Indictment would not end Trump’s third run for the White House

by WorldTribune Staff, November 16, 2022

Following Donald Trump’s announcement on Tuesday that he would launch a third run at the White House, critics chimed in to claim that an indictment – and possible felony conviction – would shut down his 2024 campaign.

The answer to those critics is, no.

The qualifications required to hold the office of the presidency are made in Section 1, Clause 5 of Article II of the U.S. Constitution:

“No Person except a natural born Citizen, or a Citizen of the United States, at the time of the Adoption of this Constitution, shall be eligible to the Office of President; neither shall any Person be eligible to that Office who shall not have attained to the Age of thirty five Years, and been fourteen Years a Resident within the United States.”

The only specific requirements set forth are natural-born citizenship, age, and residency.

The Supreme Court in 1969 clarified that the Constitution’s requirements to hold federal office may not be altered or supplemented by either the Congress or any of the states.

The clarification was made in Powell v.
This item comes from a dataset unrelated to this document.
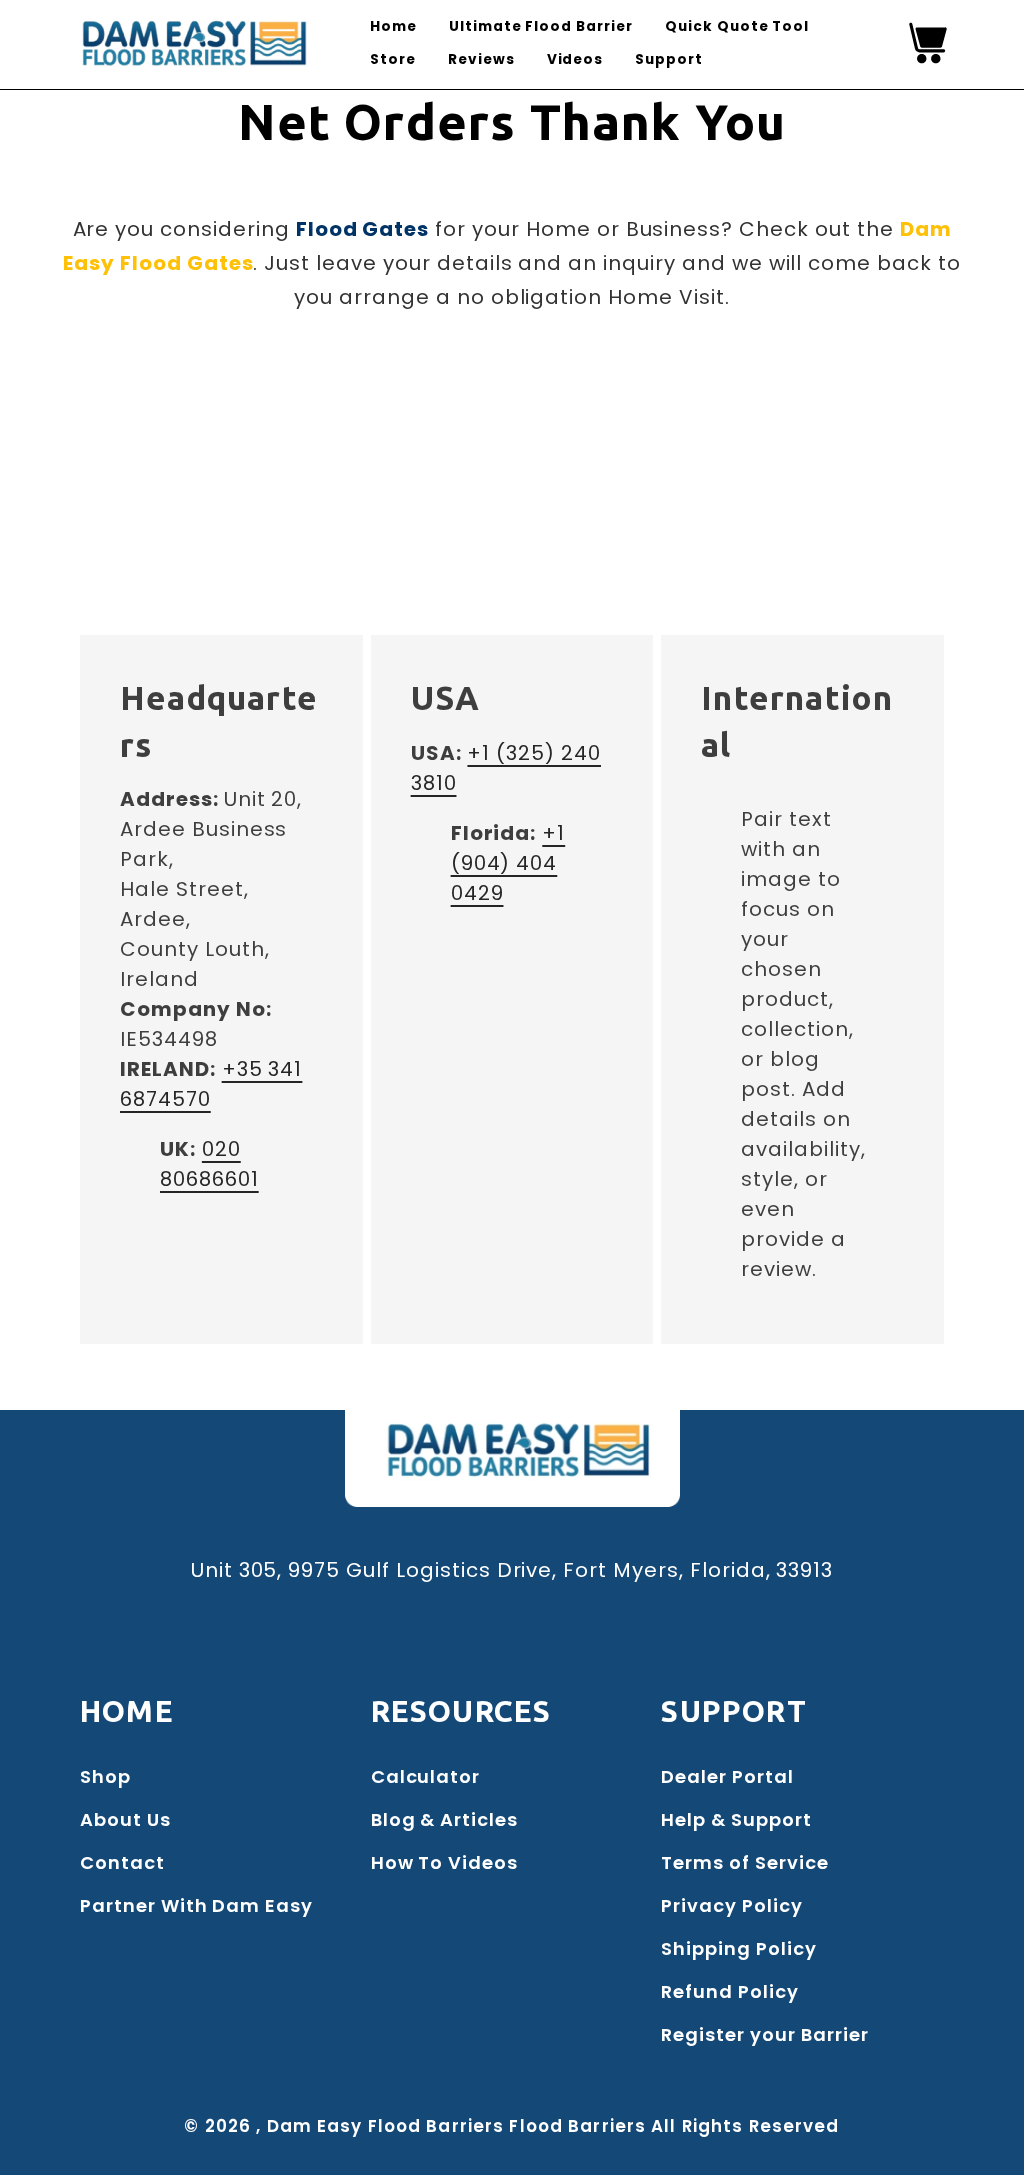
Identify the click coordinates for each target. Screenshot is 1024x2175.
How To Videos (444, 1862)
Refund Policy (729, 1991)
McCormack, a case which followed the adoption of a resolution by the House of Representatives barring pastor and New York politician Adam Clayton Powell, Jr. from taking his seat in the 90th Congress.

Powell met the age, citizenship, and residency requirements for House members. But the House found that Powell had diverted congressional funds and made false reports about certain currency transactions.

When Powell sued to take his seat, the Supreme Court invalidated the House’s resolution on grounds that it added to the constitutionally specified qualifications for Powell to hold office. In the majority opinion, the court held that: “Congress has no power to alter the qualifications in the text of the Constitution.”

“For the same reason, no limitation could now be placed on Trump’s candidacy. Nor could he be barred from taking office if he were to be indicted or even convicted,” said Stefanie Lindquist, a professor of Law and Political Science at Arizona State University.